Nor are they planning to loosen up the purse strings on smaller, everyday costs. Asked about their outlook for the next six months, 62 percent say they plan to decrease spending on eating out at restaurants, while 59 percent will cut back on entertainment. That’s an increase from 59 percent and 55 percent, respectively, from the previous poll six months ago.
But is all that cash being saved on lunches and lattes going into CDs? Not necessarily. A growing number of Americans say they plan to make big-ticket purchases in the next six months:
- One-quarter (25 percent) say they'll buy a new computer.
- Thirty-five percent expect to take a vacation away from home that lasts longer than a week, an increase from 29 percent this past November.
- Twenty-two percent plan to move to a different residence (up from 16 percent in November), and 8 percent plan to buy a house or condominium (up from 6 percent).
- Sixteen percent intend to buy or lease a new car, truck or van (up from 13 percent six months ago), while 7 percent say they'll buy a boat or recreational vehicle (up from 5 percent).
Americans aren’t expecting raises or windfalls to fund these purchases. Just 31 percent assume they’ll have more money to spend in the next six months, and 50 percent don’t expect to save more money in that time frame. So what’s behind the change?
Time To Spend
Harris reports that consumers have realized they can’t delay big purchases indefinitely. So to make their desires jibe with their stagnant incomes, Americans are making small adjustments to their spending to afford their bigger goals.

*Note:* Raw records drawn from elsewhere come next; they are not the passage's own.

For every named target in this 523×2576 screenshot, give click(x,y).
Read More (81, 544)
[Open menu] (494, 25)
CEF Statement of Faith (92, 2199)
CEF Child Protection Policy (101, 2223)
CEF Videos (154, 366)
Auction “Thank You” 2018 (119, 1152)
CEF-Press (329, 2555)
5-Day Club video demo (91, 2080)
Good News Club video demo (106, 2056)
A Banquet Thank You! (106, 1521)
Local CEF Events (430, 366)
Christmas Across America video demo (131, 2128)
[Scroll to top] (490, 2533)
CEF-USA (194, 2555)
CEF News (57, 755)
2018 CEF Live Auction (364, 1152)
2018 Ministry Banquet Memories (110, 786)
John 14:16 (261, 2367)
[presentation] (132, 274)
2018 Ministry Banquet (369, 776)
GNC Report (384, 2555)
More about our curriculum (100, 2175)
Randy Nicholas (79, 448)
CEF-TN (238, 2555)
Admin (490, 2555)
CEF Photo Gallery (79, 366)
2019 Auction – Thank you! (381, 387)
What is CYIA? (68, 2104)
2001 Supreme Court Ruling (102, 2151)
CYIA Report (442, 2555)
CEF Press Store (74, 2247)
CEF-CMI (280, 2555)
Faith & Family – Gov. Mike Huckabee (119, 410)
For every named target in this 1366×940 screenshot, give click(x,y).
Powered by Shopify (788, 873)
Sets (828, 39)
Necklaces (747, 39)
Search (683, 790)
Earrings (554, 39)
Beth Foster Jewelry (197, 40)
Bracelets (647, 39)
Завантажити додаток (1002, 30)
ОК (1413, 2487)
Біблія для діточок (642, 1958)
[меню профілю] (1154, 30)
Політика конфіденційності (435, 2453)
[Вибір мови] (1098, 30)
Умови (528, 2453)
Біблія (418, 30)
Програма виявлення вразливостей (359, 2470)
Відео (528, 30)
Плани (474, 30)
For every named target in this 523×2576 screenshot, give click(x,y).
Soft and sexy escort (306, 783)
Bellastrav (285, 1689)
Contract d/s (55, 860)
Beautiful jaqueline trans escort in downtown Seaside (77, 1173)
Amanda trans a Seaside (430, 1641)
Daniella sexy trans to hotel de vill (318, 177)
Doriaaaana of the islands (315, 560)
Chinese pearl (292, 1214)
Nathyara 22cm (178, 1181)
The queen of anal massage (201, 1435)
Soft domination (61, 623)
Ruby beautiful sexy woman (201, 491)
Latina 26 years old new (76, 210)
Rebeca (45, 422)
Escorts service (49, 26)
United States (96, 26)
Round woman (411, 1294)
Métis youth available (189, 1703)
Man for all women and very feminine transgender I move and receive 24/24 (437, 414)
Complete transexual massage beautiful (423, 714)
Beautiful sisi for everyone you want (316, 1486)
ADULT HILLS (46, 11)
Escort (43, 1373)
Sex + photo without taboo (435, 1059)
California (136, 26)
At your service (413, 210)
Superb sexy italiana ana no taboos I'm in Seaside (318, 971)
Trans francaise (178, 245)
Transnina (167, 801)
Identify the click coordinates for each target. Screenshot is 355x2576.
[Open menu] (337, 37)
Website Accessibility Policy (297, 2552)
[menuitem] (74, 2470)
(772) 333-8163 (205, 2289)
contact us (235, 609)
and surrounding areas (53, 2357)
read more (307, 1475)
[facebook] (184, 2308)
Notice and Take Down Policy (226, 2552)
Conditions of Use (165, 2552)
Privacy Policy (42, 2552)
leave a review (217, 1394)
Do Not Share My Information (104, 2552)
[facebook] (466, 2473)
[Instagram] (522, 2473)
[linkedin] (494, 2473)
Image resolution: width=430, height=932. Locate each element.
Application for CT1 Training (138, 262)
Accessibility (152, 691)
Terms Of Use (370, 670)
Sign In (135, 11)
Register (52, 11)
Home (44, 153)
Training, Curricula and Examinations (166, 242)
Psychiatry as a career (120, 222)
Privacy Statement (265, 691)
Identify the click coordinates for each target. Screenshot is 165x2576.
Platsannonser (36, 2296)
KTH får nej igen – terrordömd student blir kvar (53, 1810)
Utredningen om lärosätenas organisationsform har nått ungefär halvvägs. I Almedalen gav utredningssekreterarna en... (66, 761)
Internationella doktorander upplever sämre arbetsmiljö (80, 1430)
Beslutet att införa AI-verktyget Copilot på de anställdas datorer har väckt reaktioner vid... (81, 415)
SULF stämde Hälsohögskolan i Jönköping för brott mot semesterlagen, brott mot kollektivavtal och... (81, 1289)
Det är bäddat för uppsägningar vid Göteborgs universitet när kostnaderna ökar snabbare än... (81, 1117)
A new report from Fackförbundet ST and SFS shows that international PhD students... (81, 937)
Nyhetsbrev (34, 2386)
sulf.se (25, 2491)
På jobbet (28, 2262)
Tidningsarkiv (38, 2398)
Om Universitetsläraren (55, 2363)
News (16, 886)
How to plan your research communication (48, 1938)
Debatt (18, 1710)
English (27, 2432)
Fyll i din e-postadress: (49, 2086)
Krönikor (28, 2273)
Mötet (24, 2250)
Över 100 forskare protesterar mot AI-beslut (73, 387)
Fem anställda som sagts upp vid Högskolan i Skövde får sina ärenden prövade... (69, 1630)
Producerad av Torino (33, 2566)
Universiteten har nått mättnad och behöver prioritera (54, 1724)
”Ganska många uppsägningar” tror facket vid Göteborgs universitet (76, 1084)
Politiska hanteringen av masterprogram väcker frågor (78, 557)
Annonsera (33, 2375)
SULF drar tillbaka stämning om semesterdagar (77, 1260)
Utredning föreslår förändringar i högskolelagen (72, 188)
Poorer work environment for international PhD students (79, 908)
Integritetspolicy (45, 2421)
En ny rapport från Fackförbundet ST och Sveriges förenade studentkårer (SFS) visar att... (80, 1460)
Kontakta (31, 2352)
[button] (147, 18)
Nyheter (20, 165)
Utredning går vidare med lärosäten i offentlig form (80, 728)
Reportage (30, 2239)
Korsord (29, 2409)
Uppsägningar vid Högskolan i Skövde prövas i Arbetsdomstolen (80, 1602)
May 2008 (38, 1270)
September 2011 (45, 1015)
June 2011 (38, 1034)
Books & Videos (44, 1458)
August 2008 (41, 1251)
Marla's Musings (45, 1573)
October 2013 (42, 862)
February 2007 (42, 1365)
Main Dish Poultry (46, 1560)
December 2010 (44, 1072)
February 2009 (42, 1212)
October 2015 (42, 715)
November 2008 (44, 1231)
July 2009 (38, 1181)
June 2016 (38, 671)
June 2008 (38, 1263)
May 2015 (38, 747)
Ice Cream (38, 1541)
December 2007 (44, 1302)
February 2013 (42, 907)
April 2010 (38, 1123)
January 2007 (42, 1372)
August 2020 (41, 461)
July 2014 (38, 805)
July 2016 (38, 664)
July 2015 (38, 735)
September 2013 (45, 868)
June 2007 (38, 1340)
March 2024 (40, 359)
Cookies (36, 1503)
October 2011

But what does that mean for you? If you sell big-ticket items, the news is good. Your marketing message can tap into consumers’ pent-up desire to spend on these items. Now's the time to emphasize messages like, “There’s never been a better time to buy,” or “You deserve it.” Focus on the product as a reward for hard work and savings, and stress its lasting value, reliability or ability to create meaningful experiences and memories.
If you sell the kinds of products and services that consumers are cutting back on, all is not lost. Your goal, however, is to make customers feel they’re saving money by buying what you sell. This may mean you'll need to cut prices, but be careful here. Rather than permanent reductions, try offering package deals such as buy one, get one free; a gift with purchase; or a gift card or coupon if customers spend a certain amount. Such approaches encourage spending while allowing customers to feel good about it.
It's also critical to emphasize value—which doesn’t just mean low prices. If your product or service lasts longer than the competition’s, consumers will save money even if it costs a little more because they won’t have to replace it as often. Put your ads' focus on durability and value.
Finally, focus on the “investment value” of what you sell. Eating out can be portrayed as an investment in family time, while magazine subscriptions or professional memberships can be considered an investment in an education or career. Even a haircut and color can be sold as an investment in someone’s image. Think creatively to convince customers that purchasing your product is an investment they'll want to make.